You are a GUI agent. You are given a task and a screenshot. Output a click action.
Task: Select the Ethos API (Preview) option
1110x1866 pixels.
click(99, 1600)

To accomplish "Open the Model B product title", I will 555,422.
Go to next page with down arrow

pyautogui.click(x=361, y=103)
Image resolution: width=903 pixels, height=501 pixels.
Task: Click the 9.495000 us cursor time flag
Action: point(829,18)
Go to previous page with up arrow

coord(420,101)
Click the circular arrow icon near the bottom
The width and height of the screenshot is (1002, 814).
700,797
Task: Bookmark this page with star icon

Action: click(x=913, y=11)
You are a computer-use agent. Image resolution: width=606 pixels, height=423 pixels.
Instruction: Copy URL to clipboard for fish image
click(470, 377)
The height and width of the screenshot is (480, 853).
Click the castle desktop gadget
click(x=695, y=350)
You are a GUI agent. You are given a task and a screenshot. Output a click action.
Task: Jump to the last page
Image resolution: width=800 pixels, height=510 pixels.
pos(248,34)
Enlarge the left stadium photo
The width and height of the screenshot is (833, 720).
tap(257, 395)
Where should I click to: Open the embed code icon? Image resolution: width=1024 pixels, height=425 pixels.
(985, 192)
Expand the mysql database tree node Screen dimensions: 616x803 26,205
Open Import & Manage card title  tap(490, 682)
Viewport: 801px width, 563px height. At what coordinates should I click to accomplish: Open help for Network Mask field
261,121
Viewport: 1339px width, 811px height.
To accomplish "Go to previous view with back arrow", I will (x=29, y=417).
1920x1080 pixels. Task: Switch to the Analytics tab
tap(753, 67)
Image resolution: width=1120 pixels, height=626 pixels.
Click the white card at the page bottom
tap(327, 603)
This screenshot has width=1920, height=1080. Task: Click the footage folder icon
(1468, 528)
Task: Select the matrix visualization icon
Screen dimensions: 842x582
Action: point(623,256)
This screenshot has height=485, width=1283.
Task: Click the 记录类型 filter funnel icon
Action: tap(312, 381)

## Directive
Reproduce all of the rows above verbatim, with no changes.

## Full output
You are a GUI agent. You are given a task and a screenshot. Output a click action.
Task: Select the Ethos API (Preview) option
1110x1866 pixels.
click(99, 1600)

To accomplish "Open the Model B product title", I will 555,422.
Go to next page with down arrow

pyautogui.click(x=361, y=103)
Image resolution: width=903 pixels, height=501 pixels.
Task: Click the 9.495000 us cursor time flag
Action: point(829,18)
Go to previous page with up arrow

coord(420,101)
Click the circular arrow icon near the bottom
The width and height of the screenshot is (1002, 814).
700,797
Task: Bookmark this page with star icon

Action: click(x=913, y=11)
You are a computer-use agent. Image resolution: width=606 pixels, height=423 pixels.
Instruction: Copy URL to clipboard for fish image
click(470, 377)
The height and width of the screenshot is (480, 853).
Click the castle desktop gadget
click(x=695, y=350)
You are a GUI agent. You are given a task and a screenshot. Output a click action.
Task: Jump to the last page
Image resolution: width=800 pixels, height=510 pixels.
pos(248,34)
Enlarge the left stadium photo
The width and height of the screenshot is (833, 720).
tap(257, 395)
Where should I click to: Open the embed code icon? Image resolution: width=1024 pixels, height=425 pixels.
(985, 192)
Expand the mysql database tree node Screen dimensions: 616x803 26,205
Open Import & Manage card title  tap(490, 682)
Viewport: 801px width, 563px height. At what coordinates should I click to accomplish: Open help for Network Mask field
261,121
Viewport: 1339px width, 811px height.
To accomplish "Go to previous view with back arrow", I will (x=29, y=417).
1920x1080 pixels. Task: Switch to the Analytics tab
tap(753, 67)
Image resolution: width=1120 pixels, height=626 pixels.
Click the white card at the page bottom
tap(327, 603)
This screenshot has width=1920, height=1080. Task: Click the footage folder icon
(1468, 528)
Task: Select the matrix visualization icon
Screen dimensions: 842x582
Action: point(623,256)
This screenshot has height=485, width=1283.
Task: Click the 记录类型 filter funnel icon
Action: tap(312, 381)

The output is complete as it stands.